Schachtische für Flüchtlinge

Hilfspaket Integrationsfonds von enviaM für gemeinsamen Sport

Sie sei öfters in Chemnitz, um zu sehen, was am dringendsten benötigt wird, sagt Petra Köpping, Sächsische Staatsministerin für Gleichstellung und Integration. "Als wir im März Kinderwagen für Familien in der Erstaufnahmeeinrichtung übergaben, wurde nach Schachbrettern gefragt." Unterstützung fand die Ministerin schnell beim Energiedienstleister enviaM. "Anfangs waren wir verwundert, fragten, ob es nichts Dringenderes gäbe", erzählt Vorstandsmitglied Ralf Hiltenkamp, "haben aber Hilfe angeboten." Die Übergabe der Schachtische an die Erstaufnahmeeinrichtung (EAE) in Chemnitz am Mittwoch stehe symbolisch für ein Hilfspaket, so Hiltenkamp weiter, welches das Unternehmen für Flüchtlinge geschnürt habe. Damit sollen Länder, Kommunen, Vereine und Initiativen bei der Integration von Flüchtlingen unbürokratisch unterstützt werden. So stellt enviaM Mitarbeiter für ehrenamtliche Tätigkeiten in Hilfsorganisationen frei und hat zudem für Vereine einen Integrationsfonds in Höhe von 50.000 Euro aufgelegt, der gemeinsame sportliche Aktivitäten mit Flüchtlingen fördert. "Sport ist eine gute Ablenkung, wenn man wartet und Schach ist neben Fußball überaus beliebt unter den Asylbewerbern", sagt auch Sylvia Gruhle, seit knapp zwei Monaten Leiterin der EAE in Ebersdorf.

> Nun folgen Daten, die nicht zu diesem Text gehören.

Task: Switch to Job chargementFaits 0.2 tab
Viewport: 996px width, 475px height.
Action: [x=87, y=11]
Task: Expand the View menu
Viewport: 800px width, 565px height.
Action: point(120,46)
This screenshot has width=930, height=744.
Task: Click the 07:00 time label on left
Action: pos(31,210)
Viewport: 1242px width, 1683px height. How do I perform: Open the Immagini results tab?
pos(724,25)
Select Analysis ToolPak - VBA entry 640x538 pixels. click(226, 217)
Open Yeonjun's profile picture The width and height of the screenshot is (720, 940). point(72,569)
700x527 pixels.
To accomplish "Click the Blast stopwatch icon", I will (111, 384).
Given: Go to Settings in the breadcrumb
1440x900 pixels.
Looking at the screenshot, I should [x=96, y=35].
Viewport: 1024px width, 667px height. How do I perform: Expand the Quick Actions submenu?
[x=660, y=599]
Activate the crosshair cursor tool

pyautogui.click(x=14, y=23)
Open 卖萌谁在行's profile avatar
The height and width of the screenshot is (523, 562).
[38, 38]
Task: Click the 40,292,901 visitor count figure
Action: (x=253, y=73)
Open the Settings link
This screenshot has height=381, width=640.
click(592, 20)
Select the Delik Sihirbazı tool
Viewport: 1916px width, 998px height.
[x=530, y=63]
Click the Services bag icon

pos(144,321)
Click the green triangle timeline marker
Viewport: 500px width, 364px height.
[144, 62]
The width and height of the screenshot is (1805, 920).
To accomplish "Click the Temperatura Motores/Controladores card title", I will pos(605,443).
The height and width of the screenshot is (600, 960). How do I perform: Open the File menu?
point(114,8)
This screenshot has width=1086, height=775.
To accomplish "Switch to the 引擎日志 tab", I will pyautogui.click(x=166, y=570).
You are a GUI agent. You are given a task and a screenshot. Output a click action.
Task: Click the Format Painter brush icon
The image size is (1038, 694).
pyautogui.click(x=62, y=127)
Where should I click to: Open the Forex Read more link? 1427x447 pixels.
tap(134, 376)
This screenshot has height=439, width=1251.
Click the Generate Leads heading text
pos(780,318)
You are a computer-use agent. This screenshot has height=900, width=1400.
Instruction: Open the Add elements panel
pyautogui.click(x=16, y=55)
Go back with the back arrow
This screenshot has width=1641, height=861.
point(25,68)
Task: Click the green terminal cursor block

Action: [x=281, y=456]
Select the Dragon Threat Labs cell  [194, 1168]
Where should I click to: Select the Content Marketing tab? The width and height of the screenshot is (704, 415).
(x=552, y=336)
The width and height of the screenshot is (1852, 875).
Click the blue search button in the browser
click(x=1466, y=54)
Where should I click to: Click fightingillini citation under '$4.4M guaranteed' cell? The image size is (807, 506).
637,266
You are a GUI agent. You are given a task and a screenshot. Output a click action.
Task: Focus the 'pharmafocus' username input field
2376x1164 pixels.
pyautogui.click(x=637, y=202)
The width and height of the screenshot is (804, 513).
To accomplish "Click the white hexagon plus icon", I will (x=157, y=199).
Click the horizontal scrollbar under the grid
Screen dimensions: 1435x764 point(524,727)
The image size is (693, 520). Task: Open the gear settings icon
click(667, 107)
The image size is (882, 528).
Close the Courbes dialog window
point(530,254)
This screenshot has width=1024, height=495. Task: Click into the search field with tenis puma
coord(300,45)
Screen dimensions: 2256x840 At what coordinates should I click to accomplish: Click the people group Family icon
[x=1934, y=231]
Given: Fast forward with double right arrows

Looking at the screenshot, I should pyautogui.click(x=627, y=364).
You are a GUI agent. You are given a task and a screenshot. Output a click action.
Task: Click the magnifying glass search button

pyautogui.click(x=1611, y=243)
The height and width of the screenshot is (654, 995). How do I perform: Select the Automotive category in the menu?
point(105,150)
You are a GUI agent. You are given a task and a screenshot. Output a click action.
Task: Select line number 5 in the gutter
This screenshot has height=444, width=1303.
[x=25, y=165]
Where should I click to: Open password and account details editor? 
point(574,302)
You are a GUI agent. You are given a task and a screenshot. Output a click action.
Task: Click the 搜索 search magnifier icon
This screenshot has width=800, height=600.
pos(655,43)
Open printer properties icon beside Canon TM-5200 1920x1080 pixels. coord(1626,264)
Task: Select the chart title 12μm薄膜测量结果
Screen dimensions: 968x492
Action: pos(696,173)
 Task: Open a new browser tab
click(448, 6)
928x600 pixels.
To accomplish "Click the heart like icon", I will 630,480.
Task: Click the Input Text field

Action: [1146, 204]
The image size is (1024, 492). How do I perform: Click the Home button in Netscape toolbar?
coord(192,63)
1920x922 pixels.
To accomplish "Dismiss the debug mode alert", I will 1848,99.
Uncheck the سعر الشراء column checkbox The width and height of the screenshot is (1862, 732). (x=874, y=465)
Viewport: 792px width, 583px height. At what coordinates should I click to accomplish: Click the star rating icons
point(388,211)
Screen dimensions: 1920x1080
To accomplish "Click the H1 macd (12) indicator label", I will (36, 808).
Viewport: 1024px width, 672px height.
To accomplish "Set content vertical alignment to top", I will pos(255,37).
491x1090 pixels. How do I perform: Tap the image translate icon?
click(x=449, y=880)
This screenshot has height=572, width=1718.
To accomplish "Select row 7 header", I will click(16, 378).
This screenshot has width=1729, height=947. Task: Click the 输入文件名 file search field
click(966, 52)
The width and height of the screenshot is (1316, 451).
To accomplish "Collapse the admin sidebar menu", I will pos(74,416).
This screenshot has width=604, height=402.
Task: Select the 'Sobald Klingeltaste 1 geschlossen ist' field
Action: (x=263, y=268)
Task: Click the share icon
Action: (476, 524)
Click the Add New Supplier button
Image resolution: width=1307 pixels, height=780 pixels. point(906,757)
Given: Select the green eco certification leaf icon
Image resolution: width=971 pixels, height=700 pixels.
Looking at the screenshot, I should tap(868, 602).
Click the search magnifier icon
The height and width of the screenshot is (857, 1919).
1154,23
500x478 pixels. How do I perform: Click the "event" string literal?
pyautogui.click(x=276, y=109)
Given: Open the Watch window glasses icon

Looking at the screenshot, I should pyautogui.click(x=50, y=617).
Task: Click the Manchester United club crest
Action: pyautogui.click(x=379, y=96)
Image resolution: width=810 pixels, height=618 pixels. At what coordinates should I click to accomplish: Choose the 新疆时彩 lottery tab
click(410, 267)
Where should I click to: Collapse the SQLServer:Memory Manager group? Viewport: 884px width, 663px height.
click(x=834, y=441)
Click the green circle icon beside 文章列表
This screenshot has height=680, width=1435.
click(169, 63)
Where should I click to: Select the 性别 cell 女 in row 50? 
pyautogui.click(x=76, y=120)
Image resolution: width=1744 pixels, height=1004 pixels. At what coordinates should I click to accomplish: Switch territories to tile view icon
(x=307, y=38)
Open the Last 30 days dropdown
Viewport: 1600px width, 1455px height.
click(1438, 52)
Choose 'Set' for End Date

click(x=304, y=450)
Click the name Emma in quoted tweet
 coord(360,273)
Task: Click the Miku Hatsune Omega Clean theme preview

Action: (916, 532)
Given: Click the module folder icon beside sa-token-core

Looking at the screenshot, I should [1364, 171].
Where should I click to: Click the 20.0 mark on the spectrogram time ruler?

Eine ihrer ersten Amtshandlungen war die Beschaffung von Nähmaschinen via Facebook. Seitdem werden Nähkurse abgehalten, ehrenamtliche Lehrerinnen fanden sich dafür schnell. "Wir bieten hier auch Sprachkurse an, die sehr gut ankommen", erzählt Sylvia Gruhle, "besonders die Kinder lernen ganz schnell." In den Räumen der EAE ist Platz für rund 770 Personen. Zudem sind 340 Flüchtlinge in einem Zelt untergebracht, das jetzt mit festem Fußboden sowie doppelter Außenhülle und Heizung winterfest gemacht wurde.